A poncho project is just a simple elixir project in a parent folder that is then required as a dependency on the Phoenix web app.

See an example form following @PragDave course in this repo:

.
├── dictionary
│ ├── _build
│ ├── assets
│ ├── lib
│ └── test
├── hangman
│ ├── _build
│ ├── deps
│ ├── lib
│ └── test
├── hangman_live
│ ├── _build
│ ├── assets
│ ├── config
│ ├── deps
│ ├── lib
│ ├── priv
│ ├── rel
│ └── test
└── text_client
├── _build
├── lib
└── test

The Phoenix App is in hangman_live while the core logic for the game is in hangman. The text_client is another way of playing the game, thus it also uses hangman which is agnostic of how the game is being played, in a browser or in a terminal, doesn’t matter. The dictionary was extracted from hangman because its generic and can be reused in other apps.

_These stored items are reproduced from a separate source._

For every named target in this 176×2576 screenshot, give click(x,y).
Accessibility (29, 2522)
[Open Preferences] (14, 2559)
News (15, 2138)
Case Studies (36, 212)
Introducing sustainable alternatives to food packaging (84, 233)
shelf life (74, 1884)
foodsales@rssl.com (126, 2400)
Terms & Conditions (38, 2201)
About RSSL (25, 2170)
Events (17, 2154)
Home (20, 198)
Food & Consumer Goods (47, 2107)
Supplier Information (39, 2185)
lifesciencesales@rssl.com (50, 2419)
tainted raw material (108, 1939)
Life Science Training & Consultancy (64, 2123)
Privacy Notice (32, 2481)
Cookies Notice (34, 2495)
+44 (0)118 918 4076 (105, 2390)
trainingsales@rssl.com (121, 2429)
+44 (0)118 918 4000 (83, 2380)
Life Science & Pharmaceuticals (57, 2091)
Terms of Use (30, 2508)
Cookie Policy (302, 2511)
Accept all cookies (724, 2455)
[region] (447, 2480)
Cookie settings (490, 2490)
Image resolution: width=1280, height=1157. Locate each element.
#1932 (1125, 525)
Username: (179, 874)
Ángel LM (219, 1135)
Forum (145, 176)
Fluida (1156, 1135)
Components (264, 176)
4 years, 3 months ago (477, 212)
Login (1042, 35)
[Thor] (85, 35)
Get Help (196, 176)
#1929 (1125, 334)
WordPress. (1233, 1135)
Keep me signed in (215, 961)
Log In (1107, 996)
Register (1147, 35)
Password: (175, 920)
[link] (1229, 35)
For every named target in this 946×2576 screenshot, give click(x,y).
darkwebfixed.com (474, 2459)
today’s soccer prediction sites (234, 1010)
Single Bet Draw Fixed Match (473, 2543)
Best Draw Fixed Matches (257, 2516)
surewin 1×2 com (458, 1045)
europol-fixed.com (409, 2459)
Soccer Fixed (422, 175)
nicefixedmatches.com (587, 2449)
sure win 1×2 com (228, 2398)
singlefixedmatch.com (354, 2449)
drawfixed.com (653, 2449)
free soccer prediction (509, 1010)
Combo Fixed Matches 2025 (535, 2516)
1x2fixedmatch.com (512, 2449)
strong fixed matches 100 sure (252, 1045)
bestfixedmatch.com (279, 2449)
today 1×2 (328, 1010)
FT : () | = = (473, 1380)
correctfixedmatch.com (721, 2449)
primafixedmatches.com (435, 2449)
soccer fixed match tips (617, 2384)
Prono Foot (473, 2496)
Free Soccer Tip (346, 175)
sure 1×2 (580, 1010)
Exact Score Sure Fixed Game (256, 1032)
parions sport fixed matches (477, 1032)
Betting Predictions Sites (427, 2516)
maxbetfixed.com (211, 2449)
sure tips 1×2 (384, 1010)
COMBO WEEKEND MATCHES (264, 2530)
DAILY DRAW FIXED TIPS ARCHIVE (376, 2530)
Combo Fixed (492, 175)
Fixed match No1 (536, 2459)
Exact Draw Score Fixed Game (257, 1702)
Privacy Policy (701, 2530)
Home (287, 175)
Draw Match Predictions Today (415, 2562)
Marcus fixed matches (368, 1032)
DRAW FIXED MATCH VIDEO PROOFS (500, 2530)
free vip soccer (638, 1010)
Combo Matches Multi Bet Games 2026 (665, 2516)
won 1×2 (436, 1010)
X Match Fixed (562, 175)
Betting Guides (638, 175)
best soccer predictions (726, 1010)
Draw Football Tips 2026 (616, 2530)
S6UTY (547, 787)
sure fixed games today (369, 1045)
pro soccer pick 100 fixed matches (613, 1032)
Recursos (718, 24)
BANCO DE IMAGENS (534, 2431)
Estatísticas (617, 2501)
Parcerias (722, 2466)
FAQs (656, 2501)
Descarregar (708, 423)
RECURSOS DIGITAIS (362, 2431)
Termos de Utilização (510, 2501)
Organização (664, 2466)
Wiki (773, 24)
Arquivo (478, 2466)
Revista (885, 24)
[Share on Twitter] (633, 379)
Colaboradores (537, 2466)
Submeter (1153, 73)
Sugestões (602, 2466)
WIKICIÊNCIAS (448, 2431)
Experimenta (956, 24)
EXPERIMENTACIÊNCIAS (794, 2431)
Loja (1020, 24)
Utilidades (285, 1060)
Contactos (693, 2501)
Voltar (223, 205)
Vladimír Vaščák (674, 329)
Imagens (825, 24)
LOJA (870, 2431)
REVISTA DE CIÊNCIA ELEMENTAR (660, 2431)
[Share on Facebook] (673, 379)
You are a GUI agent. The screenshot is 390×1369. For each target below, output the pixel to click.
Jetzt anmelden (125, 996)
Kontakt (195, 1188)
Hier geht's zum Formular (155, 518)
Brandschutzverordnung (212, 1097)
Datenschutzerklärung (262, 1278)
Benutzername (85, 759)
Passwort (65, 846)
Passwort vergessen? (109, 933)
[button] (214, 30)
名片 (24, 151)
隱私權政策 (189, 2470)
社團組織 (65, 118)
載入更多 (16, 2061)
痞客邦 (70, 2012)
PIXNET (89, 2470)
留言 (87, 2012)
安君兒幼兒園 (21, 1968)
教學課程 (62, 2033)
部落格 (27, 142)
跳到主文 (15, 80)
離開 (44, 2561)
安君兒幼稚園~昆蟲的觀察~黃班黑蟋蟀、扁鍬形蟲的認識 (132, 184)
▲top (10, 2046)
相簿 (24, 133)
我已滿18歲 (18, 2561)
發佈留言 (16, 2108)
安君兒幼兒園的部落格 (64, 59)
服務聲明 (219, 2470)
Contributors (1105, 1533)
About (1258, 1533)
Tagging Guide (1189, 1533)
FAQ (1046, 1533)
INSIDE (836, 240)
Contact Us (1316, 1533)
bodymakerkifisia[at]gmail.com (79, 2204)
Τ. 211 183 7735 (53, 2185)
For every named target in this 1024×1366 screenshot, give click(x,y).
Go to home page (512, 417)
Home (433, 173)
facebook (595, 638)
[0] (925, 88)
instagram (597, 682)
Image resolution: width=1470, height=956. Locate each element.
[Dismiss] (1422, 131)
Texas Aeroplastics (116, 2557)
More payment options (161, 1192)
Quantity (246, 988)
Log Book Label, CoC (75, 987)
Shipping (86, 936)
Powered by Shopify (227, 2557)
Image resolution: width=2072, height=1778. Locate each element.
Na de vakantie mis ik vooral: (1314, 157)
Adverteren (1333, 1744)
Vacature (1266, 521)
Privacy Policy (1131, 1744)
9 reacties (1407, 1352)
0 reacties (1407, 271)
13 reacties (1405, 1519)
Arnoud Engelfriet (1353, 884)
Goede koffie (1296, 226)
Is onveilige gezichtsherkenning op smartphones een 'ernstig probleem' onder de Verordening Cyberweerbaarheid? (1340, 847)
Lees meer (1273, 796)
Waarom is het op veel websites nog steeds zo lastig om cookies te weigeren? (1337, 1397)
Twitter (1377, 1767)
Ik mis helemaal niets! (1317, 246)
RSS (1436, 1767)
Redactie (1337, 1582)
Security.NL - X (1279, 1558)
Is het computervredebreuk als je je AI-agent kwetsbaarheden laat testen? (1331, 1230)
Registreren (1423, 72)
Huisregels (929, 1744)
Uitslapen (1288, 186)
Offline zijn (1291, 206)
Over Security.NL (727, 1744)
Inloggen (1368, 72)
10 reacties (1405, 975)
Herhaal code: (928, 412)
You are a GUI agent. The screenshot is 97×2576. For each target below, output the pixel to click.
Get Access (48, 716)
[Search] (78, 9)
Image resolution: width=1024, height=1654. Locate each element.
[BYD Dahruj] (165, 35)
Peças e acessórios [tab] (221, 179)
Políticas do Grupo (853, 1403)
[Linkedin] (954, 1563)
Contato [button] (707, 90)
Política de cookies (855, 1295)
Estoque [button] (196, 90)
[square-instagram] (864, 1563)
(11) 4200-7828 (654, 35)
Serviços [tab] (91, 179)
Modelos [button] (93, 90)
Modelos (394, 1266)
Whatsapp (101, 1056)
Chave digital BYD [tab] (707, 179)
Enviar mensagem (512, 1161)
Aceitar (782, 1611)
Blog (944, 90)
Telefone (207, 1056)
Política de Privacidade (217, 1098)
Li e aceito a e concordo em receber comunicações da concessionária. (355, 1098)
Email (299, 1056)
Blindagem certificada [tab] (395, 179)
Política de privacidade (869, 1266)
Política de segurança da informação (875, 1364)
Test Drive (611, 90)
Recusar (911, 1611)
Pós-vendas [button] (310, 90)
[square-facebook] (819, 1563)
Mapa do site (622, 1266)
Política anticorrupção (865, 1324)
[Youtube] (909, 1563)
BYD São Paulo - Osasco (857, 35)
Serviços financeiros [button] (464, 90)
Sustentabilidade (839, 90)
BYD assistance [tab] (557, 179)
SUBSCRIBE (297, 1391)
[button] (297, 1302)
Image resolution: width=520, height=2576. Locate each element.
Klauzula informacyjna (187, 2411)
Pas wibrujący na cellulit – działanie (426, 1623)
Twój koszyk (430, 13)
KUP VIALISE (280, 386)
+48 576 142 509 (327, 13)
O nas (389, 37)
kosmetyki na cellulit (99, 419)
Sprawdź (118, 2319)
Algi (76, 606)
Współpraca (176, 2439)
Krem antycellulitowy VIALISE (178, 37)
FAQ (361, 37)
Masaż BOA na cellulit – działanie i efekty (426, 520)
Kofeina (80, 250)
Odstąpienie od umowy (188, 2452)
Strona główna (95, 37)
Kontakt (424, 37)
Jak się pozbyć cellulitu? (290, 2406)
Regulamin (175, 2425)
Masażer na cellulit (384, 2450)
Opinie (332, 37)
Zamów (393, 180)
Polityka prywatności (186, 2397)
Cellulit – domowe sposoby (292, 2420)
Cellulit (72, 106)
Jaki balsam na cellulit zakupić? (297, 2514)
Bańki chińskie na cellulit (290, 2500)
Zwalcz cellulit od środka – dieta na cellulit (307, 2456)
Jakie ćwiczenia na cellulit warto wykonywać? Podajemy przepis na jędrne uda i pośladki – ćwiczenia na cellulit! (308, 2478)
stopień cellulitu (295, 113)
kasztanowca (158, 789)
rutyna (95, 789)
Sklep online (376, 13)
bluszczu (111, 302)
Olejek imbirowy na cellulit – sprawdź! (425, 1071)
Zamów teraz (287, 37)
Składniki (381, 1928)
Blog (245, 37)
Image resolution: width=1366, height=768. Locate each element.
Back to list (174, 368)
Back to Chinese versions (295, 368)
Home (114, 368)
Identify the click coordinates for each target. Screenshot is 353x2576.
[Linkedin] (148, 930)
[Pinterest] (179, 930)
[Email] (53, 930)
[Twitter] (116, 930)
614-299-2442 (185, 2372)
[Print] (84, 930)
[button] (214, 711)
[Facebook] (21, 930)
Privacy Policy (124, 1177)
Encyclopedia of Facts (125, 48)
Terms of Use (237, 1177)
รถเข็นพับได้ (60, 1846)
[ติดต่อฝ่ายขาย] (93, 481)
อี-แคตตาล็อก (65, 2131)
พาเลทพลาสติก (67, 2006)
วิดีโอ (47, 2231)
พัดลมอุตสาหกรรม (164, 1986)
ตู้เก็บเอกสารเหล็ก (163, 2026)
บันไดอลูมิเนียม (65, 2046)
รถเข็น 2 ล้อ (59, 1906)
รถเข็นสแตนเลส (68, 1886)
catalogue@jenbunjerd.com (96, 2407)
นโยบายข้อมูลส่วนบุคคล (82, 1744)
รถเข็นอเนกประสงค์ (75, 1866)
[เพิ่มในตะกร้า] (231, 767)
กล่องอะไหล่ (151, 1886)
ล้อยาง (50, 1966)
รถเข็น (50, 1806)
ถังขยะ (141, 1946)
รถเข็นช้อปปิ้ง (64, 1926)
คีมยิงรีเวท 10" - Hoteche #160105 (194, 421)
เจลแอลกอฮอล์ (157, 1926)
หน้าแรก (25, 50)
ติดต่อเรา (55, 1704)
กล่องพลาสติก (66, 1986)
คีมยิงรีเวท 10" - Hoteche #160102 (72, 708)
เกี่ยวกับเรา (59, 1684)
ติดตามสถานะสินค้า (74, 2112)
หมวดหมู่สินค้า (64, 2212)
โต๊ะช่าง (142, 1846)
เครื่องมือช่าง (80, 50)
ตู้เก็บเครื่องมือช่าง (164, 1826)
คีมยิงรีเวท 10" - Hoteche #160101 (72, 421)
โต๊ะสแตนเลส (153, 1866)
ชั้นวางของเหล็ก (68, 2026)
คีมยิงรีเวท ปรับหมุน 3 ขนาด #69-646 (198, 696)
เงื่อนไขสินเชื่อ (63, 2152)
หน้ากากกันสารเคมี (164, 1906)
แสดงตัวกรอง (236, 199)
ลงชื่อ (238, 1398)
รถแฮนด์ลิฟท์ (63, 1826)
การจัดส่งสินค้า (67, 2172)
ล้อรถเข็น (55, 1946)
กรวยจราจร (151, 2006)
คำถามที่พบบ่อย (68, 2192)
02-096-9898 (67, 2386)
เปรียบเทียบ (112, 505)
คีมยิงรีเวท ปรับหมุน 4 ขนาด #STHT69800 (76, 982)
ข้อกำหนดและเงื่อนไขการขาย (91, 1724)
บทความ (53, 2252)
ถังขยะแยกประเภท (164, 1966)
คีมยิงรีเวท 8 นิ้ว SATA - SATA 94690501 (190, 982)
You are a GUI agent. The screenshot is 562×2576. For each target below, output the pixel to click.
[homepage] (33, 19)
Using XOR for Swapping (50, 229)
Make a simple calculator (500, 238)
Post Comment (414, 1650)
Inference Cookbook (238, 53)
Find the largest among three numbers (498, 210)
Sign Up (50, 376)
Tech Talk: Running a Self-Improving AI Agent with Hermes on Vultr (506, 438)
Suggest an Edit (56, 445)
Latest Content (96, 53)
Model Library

Example of requiring hangman as a dependency from hangman_live can be seen here:

{:hangman, path: "../hangman"},

This is what I like to cal a clean architecture that gives you the benefits of mircroservices in a mono-repo, but without adding any great deal of complexity and keeping things decoupled and reusable. If later you decide that you really need a microservices architecture then you are almost there.

No, our dir structure is vanilla Phoenix app, but with top level namespaces in lib…

/our_app/lib/our_app/application.ex
/our_app/lib/our_app/*
/our_app/lib/our_app_web/*

/our_app/lib/foo/*
/our_app/lib/bar/*

I.e. Foo and Bar are top level namespaces, and we have only one BEAM application which is :our_app.

If it wasn’t clear, I meant we reverted from umbrella apps to just normal Elixir/Phoenix apps, i.e. whatever is spit out by mix new or mix phx.new. And we don’t mind having top level namespaces. So instead of OurApp.Datastores, we simply have Datastores.

We conditionally start processes/supervisors based on environment variables, so something like this in application.ex…

children = if System.get_env("START_WORKER") do
  [OurApp.Worker | children]
else
  children
end

I don’t see much benefit to umbrella apps.